- WORK INSTRUCTION
Output every record again so that it matches the original word for word.

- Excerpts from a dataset
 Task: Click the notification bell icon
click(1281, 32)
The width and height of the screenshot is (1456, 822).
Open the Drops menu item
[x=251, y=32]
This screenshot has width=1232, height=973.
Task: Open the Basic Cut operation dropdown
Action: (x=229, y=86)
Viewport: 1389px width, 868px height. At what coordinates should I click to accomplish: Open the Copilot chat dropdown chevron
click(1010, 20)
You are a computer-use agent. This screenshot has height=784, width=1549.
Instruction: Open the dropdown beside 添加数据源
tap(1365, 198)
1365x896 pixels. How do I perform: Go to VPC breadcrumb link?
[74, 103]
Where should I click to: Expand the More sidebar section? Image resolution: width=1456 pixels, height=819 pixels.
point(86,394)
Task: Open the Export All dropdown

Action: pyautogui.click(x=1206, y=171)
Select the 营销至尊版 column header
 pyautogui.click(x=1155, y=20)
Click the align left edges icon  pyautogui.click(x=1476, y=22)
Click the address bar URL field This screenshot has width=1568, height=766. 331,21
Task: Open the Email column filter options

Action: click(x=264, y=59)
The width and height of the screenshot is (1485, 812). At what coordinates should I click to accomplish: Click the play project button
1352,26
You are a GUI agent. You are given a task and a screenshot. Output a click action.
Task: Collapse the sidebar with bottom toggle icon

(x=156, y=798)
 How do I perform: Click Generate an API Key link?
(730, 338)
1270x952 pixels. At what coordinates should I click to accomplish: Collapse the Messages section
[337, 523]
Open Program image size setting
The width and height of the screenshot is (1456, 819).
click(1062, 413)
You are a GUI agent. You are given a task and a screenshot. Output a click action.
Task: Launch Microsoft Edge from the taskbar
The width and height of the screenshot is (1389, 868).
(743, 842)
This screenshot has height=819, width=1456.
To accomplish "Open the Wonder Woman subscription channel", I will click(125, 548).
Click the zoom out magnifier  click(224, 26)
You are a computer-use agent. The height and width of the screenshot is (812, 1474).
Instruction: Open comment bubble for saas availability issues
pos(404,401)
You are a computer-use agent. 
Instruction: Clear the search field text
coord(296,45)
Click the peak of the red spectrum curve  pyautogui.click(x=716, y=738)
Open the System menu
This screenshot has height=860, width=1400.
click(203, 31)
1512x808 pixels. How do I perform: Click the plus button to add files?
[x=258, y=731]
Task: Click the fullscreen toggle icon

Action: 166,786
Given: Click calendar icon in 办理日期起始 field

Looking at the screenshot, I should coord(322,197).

- OUTPUT OF THE EXERCISE
 Task: Click the notification bell icon
click(1281, 32)
The width and height of the screenshot is (1456, 822).
Open the Drops menu item
[x=251, y=32]
This screenshot has width=1232, height=973.
Task: Open the Basic Cut operation dropdown
Action: (x=229, y=86)
Viewport: 1389px width, 868px height. At what coordinates should I click to accomplish: Open the Copilot chat dropdown chevron
click(1010, 20)
You are a computer-use agent. This screenshot has height=784, width=1549.
Instruction: Open the dropdown beside 添加数据源
tap(1365, 198)
1365x896 pixels. How do I perform: Go to VPC breadcrumb link?
[74, 103]
Where should I click to: Expand the More sidebar section? Image resolution: width=1456 pixels, height=819 pixels.
point(86,394)
Task: Open the Export All dropdown

Action: pyautogui.click(x=1206, y=171)
Select the 营销至尊版 column header
 pyautogui.click(x=1155, y=20)
Click the align left edges icon  pyautogui.click(x=1476, y=22)
Click the address bar URL field This screenshot has width=1568, height=766. 331,21
Task: Open the Email column filter options

Action: click(x=264, y=59)
The width and height of the screenshot is (1485, 812). At what coordinates should I click to accomplish: Click the play project button
1352,26
You are a GUI agent. You are given a task and a screenshot. Output a click action.
Task: Collapse the sidebar with bottom toggle icon

(x=156, y=798)
 How do I perform: Click Generate an API Key link?
(730, 338)
1270x952 pixels. At what coordinates should I click to accomplish: Collapse the Messages section
[337, 523]
Open Program image size setting
The width and height of the screenshot is (1456, 819).
click(1062, 413)
You are a GUI agent. You are given a task and a screenshot. Output a click action.
Task: Launch Microsoft Edge from the taskbar
The width and height of the screenshot is (1389, 868).
(743, 842)
This screenshot has height=819, width=1456.
To accomplish "Open the Wonder Woman subscription channel", I will click(125, 548).
Click the zoom out magnifier  click(224, 26)
You are a computer-use agent. The height and width of the screenshot is (812, 1474).
Instruction: Open comment bubble for saas availability issues
pos(404,401)
You are a computer-use agent. 
Instruction: Clear the search field text
coord(296,45)
Click the peak of the red spectrum curve  pyautogui.click(x=716, y=738)
Open the System menu
This screenshot has height=860, width=1400.
click(203, 31)
1512x808 pixels. How do I perform: Click the plus button to add files?
[x=258, y=731]
Task: Click the fullscreen toggle icon

Action: 166,786
Given: Click calendar icon in 办理日期起始 field

Looking at the screenshot, I should coord(322,197).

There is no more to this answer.